Technoracle (soon to be Canadian Cybertech): 30/10/2005

Friday, November 04, 2005

Anti-patterns for SOA: Part One

This is a quick paper to explain some of the core tenets of SOA and illustrate a potentially unhealthy practice of trying to make functionality that exists behind a service interface visible to service consumers. Sadly, this practice seems to be growing in popularity lately which makes me question if people really understand why we are trying to move to SOA in the first place.

I came across this situation as editor of a requirements document for what may be a service oriented architecture for content management. In an early draft, I had copied what someone wrote:

"..a derived requirement that services would need to exist for Search, Read, Write, Copy, Move, Update, Merge, Version, Lock, Access Control Introspect type methods for content management. "

I received a comment back that stated :

“Content transformation – might be overloaded on copy… alternatively might want to be able to create complex transformation pipelines (splits, branches and merge…)“

It turns out that this insightful comment was extrenmely useful and lead to an epiphany. I now believe that the set should be shortened to only the following services:

Search – to locate a reference from which the content may be retrieved.
Read/Retrieve – essentially the ability to retrieve a copy of content.
Write – a method that would make subsequent retrieval of the content via a service possible. Note that I did not state „to write it to some persistent media“. This will be explained more later.
Update – a method to update content without over-writing an existing version. This assumes some form of version control.
Move – the ability to associate content with an additional URI, IRI or similar reference pointer. Note that I did not state „to migrate content from one persistent location to another“. That makes assumptions of some specific functionality or mechanism behind a service interface.
Lock – lock permissions for content so no one else can invoke the other methods.
Delete – make the content no longer reference able via the service interface. This does not necessarily imply removing the binary sequence that represents the content.
Access Control Introspect – inspecting the access control policies associated with content.

The following should not be core services, but should be optional:

Copy – essentially, this is akin to a combination of read and a subsequent write. This could optionally be implemented but should not be core since it is redundant.
Move – implies the ability to migrate content from one persistent location to another and is nothing more that a combination of retrieve, write and delete. Note that in some cases, content may not actually physically move, it may simply just have a different reference. Many operating systems work this way.
Merge – merge is really retrieval of two or more bits of content, a port-retrieval join and then an write() of a new aggregate content. It can also take place entirely behind the service interface by the creation of a method that will enable the end result of the merge to be retrieved from a service call. This does not mean that the content is actually merged – it is simply possible to get aggregated content.

So you are probably seeing a pattern by now. The core tenet is the externally visible properties or effects of invoking an action VS. the functionality that enables the end result. In SOA, one should not try to focus on the latter, the focus is brought to the service itself. The implementation is not relevant to the consumer.

Case in point. Microsoft engineers have engineered windows so via the user interface, it appears that you can move something from one location on a hard disk to another. But did it really move? No. In fact, in many cases, all you are really doing is changing the pointers which results in a change in the way the view is created for the user via the GUI. Those of you who have programmed in C and CPP will be familiar with this concept.

*SET EXERCISE:* Reproduce the passage of the SOA anti-patterns post between "Case in point." and "with this concept.", inclusive. The material after this point is not needed for anything here.

Records from a pointing dataset
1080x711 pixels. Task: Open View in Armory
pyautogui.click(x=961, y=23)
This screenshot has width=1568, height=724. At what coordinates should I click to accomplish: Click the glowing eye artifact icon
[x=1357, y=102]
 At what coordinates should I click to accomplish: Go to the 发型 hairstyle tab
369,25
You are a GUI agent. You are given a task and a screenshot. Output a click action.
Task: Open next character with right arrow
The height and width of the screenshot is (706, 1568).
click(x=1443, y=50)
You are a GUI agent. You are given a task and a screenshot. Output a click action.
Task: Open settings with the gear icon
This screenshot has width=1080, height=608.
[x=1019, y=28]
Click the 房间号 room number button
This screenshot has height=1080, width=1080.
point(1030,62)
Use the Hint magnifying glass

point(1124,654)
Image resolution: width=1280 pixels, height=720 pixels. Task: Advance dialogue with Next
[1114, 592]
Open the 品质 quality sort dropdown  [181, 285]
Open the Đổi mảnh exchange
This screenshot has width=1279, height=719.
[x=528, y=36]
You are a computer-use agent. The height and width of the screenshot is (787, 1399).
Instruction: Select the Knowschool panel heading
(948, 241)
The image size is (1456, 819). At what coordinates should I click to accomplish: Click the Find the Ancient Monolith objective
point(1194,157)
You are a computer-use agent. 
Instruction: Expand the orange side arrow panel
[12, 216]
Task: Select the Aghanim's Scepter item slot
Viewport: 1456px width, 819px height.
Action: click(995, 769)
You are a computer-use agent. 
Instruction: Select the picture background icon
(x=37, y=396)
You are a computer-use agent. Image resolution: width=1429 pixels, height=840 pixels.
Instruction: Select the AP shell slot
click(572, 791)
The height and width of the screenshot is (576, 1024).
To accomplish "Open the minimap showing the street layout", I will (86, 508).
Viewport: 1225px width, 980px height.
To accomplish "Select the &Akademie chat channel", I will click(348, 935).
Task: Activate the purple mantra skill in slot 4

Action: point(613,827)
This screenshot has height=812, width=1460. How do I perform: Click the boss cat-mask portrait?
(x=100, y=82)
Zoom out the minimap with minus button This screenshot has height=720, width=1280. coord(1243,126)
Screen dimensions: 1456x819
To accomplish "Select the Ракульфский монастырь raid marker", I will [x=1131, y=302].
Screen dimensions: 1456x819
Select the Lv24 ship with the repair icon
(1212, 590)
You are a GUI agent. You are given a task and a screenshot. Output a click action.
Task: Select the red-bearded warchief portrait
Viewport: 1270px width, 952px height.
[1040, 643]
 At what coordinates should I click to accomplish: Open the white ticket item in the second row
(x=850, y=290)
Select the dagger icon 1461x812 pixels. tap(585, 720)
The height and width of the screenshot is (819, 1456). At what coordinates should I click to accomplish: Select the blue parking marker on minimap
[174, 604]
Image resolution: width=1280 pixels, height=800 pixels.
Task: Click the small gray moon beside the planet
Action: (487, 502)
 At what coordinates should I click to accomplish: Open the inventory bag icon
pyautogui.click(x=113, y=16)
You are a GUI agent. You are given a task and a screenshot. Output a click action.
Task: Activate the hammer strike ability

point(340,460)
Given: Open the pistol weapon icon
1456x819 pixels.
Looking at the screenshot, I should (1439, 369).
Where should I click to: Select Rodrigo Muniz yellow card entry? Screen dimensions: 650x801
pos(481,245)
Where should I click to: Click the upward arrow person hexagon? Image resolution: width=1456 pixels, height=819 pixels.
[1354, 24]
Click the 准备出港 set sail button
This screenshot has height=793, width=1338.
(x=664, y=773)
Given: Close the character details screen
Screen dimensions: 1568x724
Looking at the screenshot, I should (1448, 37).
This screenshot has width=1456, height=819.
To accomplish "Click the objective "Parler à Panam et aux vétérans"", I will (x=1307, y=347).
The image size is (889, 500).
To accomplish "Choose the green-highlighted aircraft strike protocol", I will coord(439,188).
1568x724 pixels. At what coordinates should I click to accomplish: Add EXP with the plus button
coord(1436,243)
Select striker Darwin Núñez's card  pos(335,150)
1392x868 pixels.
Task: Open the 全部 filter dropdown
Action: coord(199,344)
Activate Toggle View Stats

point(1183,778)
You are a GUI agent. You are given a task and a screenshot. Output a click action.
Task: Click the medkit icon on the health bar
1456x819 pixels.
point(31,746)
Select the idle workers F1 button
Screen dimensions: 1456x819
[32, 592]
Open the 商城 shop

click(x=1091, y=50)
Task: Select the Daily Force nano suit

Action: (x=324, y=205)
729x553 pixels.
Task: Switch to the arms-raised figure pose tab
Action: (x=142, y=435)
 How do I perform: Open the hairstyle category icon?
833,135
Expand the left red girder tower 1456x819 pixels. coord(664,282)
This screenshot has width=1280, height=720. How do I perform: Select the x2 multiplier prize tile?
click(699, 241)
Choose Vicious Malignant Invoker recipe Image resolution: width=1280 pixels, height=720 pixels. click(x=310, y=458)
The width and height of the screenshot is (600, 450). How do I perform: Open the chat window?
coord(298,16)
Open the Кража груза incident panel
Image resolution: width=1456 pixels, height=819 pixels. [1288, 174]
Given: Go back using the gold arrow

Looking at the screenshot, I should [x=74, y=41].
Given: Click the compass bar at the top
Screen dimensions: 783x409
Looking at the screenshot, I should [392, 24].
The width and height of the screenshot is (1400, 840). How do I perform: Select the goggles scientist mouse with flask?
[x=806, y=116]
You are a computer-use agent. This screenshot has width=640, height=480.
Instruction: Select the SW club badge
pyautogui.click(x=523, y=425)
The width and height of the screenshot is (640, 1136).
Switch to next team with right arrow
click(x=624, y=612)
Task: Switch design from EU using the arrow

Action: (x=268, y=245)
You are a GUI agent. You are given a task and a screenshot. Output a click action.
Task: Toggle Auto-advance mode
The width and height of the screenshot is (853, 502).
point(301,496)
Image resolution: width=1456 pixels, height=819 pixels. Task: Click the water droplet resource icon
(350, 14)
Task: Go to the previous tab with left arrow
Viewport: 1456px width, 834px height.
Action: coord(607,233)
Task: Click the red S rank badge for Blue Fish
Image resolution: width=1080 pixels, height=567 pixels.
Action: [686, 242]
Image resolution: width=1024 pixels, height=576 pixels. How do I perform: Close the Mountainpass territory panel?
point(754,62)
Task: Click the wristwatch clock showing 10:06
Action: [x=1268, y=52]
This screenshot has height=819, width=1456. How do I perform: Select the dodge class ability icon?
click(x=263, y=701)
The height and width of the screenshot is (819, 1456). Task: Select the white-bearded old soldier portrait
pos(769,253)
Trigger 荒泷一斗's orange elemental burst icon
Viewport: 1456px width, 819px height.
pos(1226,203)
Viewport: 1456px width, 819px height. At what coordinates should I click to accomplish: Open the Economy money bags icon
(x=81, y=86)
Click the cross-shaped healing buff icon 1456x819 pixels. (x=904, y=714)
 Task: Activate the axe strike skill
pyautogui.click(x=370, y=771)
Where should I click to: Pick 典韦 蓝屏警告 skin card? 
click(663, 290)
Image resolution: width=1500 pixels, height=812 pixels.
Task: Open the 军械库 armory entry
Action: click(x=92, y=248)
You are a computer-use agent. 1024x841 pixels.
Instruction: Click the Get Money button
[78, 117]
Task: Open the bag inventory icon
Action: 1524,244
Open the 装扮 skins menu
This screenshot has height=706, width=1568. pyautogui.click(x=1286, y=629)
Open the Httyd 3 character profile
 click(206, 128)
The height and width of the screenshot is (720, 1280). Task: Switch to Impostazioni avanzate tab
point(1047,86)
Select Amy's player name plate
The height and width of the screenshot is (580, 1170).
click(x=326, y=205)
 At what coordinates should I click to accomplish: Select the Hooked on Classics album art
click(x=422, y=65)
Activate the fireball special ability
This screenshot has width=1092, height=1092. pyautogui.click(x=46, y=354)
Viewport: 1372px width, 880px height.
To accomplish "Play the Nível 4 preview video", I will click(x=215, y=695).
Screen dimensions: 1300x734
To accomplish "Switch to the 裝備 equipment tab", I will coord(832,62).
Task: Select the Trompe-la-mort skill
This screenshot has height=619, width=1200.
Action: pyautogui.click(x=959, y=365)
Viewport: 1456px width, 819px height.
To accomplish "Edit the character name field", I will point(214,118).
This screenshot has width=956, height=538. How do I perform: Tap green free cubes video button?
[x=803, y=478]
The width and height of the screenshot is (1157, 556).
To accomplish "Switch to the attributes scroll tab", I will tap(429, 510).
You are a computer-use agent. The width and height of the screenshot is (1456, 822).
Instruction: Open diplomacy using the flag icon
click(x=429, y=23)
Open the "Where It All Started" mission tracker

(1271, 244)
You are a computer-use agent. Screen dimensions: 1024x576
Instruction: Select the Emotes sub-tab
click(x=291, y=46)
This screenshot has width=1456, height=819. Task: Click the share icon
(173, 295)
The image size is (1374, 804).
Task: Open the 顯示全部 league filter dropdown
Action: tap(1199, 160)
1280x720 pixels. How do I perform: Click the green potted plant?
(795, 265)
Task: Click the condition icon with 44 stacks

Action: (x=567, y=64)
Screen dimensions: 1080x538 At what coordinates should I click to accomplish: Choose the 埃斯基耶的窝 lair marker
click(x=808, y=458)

*EXERCISE ANSWER:*
Case in point. Microsoft engineers have engineered windows so via the user interface, it appears that you can move something from one location on a hard disk to another. But did it really move? No. In fact, in many cases, all you are really doing is changing the pointers which results in a change in the way the view is created for the user via the GUI. Those of you who have programmed in C and CPP will be familiar with this concept.